As grandes redes sociais e plataformas digitais que possuem mais de 1 milhão de crianças e adolescentes em sua base de usuários terão que prestar contas à sociedade. Até o dia 17 de setembro, as empresas deverão publicar relatórios de transparência detalhando as medidas adotadas para garantir a segurança dos menores de idade em seus serviços.
Essa exigência faz parte do Estatuto Digital da Criança e do Adolescente, conhecido como ECA Digital. A lei, que completa um ano de publicação em 17 de setembro, visa criar um ambiente online mais seguro e monitorado para o público infantojuvenil.

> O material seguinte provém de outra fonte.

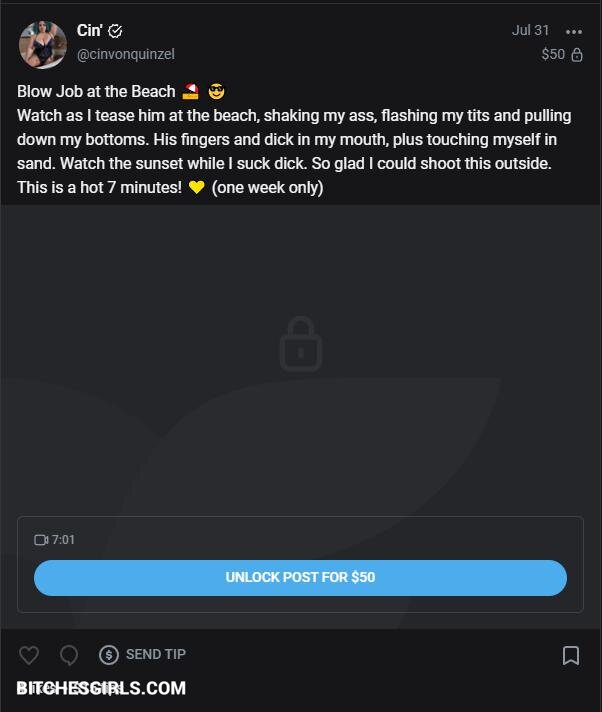Click the video camera icon near 7:01
The height and width of the screenshot is (712, 602).
tap(41, 540)
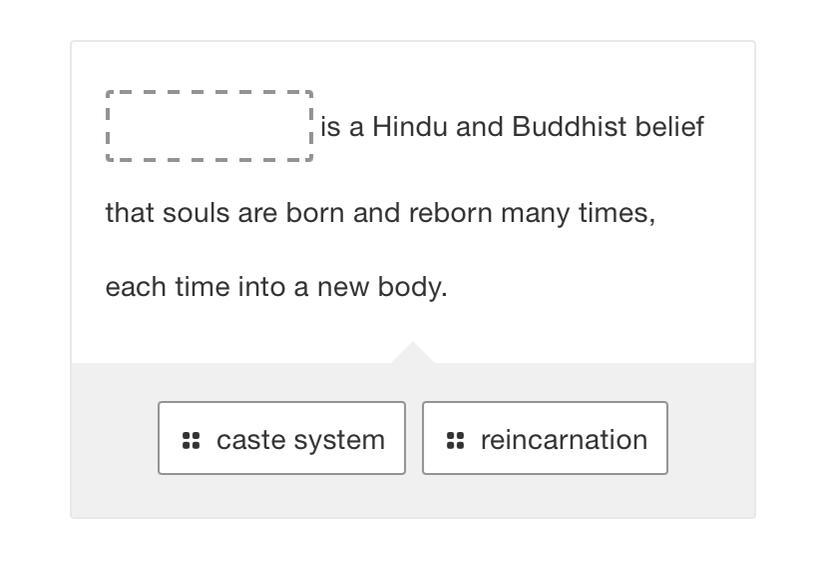Click the empty dashed blank box
Viewport: 826px width, 576px height.
[209, 126]
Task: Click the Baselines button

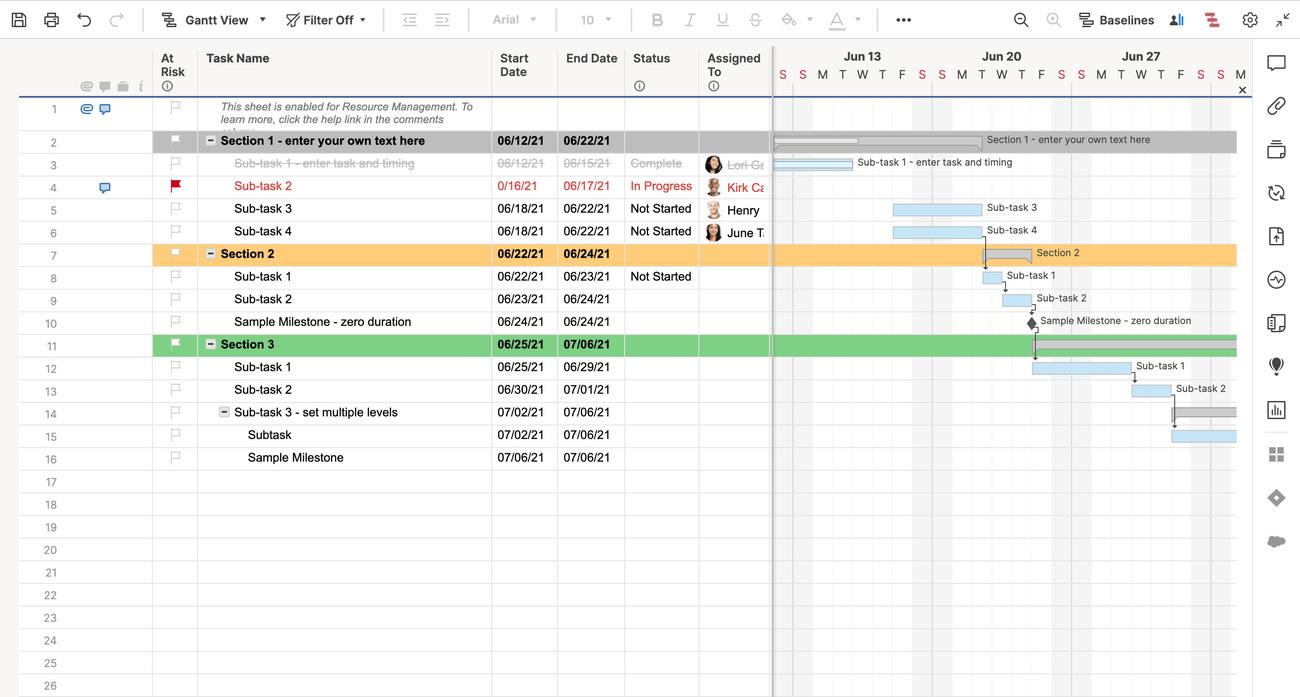Action: click(1116, 20)
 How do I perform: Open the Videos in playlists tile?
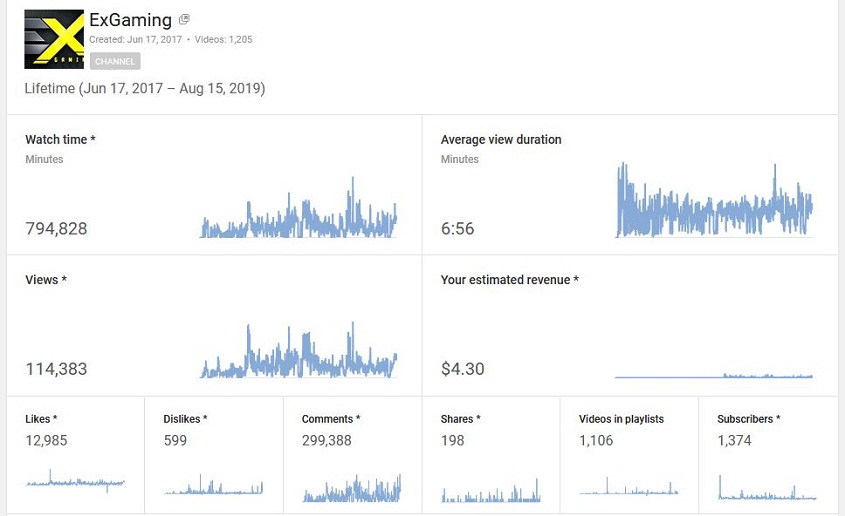(x=629, y=455)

Um detalhe curioso é que a legislação também ficou popularmente conhecida como “Lei Felca”. O nome surgiu após a repercussão de um vídeo viral do influenciador Felca, que alertou a sociedade sobre a adultização precoce de crianças nas redes sociais, impulsionando a discussão e a posterior aprovação da norma.

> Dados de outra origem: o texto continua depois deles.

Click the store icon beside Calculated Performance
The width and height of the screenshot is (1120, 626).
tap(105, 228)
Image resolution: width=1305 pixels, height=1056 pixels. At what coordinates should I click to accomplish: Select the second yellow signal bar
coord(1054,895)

De acordo com as regras, as plataformas devem divulgar em seus sites oficiais quais são os canais disponíveis para denúncias de violações contra menores, a quantidade de notificações recebidas e, principalmente, quais decisões foram tomadas a partir dessas queixas.

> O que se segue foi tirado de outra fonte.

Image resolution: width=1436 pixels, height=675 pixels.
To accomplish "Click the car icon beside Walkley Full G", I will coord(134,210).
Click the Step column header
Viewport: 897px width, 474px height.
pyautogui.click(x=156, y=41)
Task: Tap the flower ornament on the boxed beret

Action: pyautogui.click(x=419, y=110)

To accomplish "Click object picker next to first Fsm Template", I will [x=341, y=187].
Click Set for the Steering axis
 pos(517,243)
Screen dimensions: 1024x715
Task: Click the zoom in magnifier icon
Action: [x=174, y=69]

Além disso, as empresas precisarão informar quais métodos utilizam para identificar contas infantis e combater atos ilícitos. O documento deve detalhar as melhorias implementadas com foco na proteção dos jovens e a metodologia usada para a coleta dos dados apresentados.
A fiscalização ficará a cargo da Agência Nacional de Proteção de Dados (ANPD). O órgão será responsável por monitorar a aplicação da lei e regulamentar os trechos específicos da proteção online. Para a ANPD, esses relatórios funcionam como uma prestação de contas pública sobre a eficácia das ações de cada serviço.
Com a análise desses dados, a agência espera compreender melhor as práticas de moderação de conteúdo, a gestão de riscos e a eficiência dos canais de denúncia no mercado brasileiro. Essas informações serão fundamentais para definir futuras regulamentações do ECA Digital.
Sobre os prazos, os primeiros relatórios devem cobrir, preferencialmente, o período de 1º de janeiro a 30 de junho. No entanto, como a lei entrou em vigor em 17 de março, as empresas que não possuírem dados do início do ano poderão apresentar registros a partir da data de vigência.
Para as próximas edições, o calendário será fixo: dados do segundo semestre devem ser publicados até 1º de fevereiro do ano seguinte, e os dados do primeiro semestre até 1º de agosto.